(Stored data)
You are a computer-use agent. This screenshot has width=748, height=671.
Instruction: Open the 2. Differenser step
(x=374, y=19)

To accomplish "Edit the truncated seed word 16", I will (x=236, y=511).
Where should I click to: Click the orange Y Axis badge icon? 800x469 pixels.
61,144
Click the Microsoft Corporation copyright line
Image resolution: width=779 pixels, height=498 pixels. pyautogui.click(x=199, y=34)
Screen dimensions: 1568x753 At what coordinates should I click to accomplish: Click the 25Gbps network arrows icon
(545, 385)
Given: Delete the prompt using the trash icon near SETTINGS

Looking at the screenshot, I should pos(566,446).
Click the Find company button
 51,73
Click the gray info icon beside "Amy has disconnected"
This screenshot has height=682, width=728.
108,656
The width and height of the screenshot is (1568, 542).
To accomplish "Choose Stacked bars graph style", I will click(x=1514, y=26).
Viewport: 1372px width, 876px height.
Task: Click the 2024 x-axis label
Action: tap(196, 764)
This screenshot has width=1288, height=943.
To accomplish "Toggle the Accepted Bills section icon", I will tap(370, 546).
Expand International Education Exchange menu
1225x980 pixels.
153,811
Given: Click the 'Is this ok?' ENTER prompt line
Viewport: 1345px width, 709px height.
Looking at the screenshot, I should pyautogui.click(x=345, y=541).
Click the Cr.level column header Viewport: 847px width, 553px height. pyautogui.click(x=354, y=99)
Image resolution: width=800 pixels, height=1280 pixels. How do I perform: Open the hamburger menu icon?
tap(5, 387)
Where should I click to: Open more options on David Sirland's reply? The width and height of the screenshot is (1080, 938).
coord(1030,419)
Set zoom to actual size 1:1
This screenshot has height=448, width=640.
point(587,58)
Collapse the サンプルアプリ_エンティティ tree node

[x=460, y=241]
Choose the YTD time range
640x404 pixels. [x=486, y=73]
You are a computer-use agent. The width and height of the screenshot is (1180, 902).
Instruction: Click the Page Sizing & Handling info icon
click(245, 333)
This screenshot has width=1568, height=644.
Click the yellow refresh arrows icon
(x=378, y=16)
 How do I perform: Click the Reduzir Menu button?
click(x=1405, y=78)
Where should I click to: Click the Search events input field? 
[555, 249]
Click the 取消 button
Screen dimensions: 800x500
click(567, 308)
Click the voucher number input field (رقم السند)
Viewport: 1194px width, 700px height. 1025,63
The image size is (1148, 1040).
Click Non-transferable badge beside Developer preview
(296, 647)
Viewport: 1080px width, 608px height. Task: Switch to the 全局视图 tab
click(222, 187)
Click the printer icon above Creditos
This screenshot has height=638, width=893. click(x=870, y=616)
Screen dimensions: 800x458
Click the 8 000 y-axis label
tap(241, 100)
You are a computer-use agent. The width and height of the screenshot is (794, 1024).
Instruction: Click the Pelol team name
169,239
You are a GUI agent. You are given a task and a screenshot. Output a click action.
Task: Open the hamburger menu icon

▶ Problem statement: Locate the line with "Click Non-transferable badge" in the entries above; extract it and every line after it, verbatim.

▶ Answer for this exercise:
Click Non-transferable badge beside Developer preview
(296, 647)
Viewport: 1080px width, 608px height. Task: Switch to the 全局视图 tab
click(222, 187)
Click the printer icon above Creditos
This screenshot has height=638, width=893. click(x=870, y=616)
Screen dimensions: 800x458
Click the 8 000 y-axis label
tap(241, 100)
You are a computer-use agent. The width and height of the screenshot is (794, 1024).
Instruction: Click the Pelol team name
169,239
You are a GUI agent. You are given a task and a screenshot. Output a click action.
Task: Open the hamburger menu icon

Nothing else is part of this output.